Alishahi's father, Eddie Alishahi, advances toward you with two cafeteria squeeze bottles, which turn out to contain ketchup and ranch dressing. Ranch? Yup, ranch. He seems to think that a squirt of each will vastly improve the pizza, and you know what? He's right.

Café Glacé, explains Sam Alishahi, is a casual place, a real sandwich shop. Witness chips o panir: Lay's potato chips topped with toasty melted mozzarella, a snack food popular in Tehran. "You could call it Persian nachos," says Alishahi. "It's a late-night snack food; college students come and eat it all night long," an indication of Café Glacé's proximity to the UCLA campus.

Then there are the sandwiches. It's not some dashed-together affair but a carefully thought out sandwich, an orchestrated sandwich.
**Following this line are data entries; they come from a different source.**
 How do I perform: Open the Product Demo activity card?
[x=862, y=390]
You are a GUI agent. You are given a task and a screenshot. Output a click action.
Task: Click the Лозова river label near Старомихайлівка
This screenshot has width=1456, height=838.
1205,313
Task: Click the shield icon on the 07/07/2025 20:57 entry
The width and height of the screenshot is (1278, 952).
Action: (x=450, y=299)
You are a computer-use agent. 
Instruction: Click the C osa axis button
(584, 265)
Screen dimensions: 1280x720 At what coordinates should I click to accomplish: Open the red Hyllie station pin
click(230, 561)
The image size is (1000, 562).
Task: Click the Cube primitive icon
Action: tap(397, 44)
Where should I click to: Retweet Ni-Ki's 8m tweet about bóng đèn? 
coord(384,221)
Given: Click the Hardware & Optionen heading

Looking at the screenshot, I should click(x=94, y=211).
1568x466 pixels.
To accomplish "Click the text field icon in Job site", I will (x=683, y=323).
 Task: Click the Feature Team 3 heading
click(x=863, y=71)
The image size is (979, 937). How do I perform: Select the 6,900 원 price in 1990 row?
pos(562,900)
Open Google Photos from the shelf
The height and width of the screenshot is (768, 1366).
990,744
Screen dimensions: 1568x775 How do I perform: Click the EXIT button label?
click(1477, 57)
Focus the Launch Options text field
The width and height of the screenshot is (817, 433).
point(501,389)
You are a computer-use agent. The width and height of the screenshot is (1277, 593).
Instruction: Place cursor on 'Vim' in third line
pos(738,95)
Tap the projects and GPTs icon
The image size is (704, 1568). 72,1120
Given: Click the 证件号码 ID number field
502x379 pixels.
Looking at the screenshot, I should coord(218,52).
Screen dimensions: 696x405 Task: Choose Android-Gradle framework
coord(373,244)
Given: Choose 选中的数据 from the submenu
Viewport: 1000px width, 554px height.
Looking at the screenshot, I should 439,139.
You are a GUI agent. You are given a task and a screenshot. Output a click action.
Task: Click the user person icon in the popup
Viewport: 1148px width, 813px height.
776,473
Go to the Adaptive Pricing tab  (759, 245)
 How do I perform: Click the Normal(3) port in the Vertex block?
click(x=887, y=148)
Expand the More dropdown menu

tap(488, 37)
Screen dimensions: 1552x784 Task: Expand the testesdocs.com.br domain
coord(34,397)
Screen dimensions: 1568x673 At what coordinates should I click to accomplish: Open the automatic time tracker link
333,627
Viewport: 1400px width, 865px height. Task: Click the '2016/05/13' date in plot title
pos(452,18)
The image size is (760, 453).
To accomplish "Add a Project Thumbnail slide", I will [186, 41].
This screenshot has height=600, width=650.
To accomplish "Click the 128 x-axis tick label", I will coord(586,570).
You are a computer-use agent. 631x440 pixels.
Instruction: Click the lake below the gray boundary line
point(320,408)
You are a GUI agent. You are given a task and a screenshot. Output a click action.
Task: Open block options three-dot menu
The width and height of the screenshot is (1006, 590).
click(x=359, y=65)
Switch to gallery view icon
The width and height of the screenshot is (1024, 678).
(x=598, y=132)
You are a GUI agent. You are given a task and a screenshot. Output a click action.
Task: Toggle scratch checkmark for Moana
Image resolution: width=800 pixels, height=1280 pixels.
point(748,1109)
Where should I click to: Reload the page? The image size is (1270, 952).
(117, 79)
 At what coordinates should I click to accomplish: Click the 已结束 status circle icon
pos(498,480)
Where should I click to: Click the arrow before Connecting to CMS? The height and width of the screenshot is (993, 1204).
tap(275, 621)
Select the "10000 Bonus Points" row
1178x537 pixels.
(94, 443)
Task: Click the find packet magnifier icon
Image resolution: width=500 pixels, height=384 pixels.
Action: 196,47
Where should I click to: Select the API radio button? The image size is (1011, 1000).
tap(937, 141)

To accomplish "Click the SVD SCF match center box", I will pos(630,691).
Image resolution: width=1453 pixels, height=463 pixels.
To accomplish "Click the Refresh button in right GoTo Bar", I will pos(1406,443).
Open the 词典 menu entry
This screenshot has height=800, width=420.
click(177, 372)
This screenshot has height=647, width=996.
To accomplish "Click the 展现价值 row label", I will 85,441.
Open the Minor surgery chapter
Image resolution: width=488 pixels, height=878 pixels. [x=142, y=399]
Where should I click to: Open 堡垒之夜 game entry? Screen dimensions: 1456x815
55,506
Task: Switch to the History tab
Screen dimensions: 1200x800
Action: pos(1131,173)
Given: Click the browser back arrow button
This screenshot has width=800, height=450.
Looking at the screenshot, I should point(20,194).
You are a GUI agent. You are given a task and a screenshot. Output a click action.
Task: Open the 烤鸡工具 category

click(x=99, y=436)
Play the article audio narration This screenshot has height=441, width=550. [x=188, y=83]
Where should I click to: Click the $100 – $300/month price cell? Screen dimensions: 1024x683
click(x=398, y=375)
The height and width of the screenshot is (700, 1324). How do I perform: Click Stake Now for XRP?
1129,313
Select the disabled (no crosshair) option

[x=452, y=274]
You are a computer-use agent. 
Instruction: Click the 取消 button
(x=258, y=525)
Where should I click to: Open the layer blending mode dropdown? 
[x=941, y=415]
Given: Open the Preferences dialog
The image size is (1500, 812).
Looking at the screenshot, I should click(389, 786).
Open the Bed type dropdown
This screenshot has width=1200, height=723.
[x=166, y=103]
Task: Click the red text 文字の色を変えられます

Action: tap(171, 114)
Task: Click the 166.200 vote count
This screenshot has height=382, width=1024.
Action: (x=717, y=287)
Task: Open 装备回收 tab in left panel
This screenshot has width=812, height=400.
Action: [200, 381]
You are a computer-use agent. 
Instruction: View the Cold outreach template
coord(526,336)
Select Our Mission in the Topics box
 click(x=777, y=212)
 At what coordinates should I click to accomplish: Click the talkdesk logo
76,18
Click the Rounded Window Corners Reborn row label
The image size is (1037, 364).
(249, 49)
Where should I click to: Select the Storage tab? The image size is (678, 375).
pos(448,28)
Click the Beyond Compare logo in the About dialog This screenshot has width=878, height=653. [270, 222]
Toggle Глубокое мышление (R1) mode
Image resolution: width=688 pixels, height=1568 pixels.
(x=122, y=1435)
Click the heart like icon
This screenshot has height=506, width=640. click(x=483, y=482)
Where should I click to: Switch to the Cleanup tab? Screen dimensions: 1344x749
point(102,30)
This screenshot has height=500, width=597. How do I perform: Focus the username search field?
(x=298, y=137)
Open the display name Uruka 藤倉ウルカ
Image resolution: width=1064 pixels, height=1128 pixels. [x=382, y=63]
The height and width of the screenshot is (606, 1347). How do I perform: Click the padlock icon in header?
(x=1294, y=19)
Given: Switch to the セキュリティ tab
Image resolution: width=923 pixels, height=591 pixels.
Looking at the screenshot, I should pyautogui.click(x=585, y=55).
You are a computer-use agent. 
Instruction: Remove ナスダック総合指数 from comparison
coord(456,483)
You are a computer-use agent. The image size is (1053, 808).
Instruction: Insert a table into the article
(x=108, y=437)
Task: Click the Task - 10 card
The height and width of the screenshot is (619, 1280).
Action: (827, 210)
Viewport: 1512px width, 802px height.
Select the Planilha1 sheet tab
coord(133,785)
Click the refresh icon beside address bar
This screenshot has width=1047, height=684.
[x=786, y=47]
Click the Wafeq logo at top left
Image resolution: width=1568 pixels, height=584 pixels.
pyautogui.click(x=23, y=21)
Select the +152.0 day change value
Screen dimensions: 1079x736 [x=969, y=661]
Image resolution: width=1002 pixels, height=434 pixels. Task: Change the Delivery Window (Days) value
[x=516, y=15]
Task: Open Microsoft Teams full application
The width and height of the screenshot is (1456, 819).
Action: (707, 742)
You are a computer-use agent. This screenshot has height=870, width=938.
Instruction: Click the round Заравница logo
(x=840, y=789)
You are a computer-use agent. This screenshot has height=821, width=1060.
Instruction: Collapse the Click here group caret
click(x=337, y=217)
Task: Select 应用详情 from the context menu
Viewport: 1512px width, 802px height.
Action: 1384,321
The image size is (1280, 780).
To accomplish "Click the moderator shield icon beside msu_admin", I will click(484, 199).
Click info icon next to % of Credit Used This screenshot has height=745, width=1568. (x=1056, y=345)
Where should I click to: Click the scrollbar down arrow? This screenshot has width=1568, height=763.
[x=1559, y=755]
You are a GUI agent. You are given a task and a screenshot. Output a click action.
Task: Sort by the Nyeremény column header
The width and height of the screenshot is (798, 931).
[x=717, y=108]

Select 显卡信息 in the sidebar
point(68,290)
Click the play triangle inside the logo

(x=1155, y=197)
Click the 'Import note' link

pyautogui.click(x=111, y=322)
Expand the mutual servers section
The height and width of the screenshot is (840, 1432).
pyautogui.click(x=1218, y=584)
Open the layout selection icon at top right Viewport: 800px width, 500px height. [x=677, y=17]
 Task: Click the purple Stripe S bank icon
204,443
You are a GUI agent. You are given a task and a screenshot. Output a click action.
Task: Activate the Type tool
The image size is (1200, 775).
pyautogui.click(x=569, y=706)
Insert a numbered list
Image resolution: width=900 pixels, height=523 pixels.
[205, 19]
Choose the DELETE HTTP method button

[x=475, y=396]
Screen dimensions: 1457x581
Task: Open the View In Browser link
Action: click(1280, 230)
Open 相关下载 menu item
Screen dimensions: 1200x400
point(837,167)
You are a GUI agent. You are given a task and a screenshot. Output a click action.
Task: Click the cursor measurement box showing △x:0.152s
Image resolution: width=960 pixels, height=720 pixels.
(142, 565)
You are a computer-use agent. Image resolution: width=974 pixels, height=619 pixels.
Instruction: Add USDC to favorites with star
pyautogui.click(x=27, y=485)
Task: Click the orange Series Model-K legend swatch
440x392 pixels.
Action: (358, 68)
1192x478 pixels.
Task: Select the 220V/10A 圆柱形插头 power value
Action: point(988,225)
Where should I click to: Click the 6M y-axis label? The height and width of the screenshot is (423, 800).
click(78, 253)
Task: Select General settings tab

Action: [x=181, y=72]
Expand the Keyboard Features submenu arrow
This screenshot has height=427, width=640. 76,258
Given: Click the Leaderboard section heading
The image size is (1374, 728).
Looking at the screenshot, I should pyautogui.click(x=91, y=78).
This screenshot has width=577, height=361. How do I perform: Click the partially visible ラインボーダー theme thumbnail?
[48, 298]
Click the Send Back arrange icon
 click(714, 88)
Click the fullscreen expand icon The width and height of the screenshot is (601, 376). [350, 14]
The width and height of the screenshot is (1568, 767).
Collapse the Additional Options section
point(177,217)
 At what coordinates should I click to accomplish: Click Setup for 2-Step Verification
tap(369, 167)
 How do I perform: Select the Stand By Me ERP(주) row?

They're designed by Parvin Peykani — Alishahi's mother-in-law and the mistress of the kitchen. "In Tehran, she was a homemaker," says Alishahi. "She cooked food every day, and everybody would come over and eat it. She's a feeder. She loves to feed the whole family; she loves taking care of people."

The kotlet sandwich is centered on a few flattened patties of potatoes and ground beef. It's starchy and herbaceous and soft, and the sandwich is carefully arranged around it. First comes the bread, toasted and crisp on the outside, soft on the inside. Then the lettuce — absolutely crisp. Then the tomatoes and kotlet — soft and soft. Then the Persian pickles — crisp again and zippy. Then the bread again, soft-crisp. It's alternating layers of crisp-soft, crisp-soft, very consciously created.

If you get really lucky, Peykani will take a shine to you and steer you toward the olvieh sandwich. Olvieh is Persian potato salad, with a gently amped-up warmth and savor from shredded chicken breast. It's an amazing sandwich — full of very fresh ingredients, cooked to preserve their distinctive textures, combined into a heart-warming gestalt. Peykani is obviously proud of her olvieh; she occasionally does a little dance of excitement when she brings you an olvieh sandwich.

There's so much more. There's the Iranian hot dog sandwiches, made with "real German hot dogs," brags Peykani. There's excellent fresh fruit juices and majoon, a shake made with bananas, dates, milk, ice cream and pistachios that satisfies and sticks to your ribs.

And now we have Persian pizza with ranch dressing and ketchup. Eat it up already.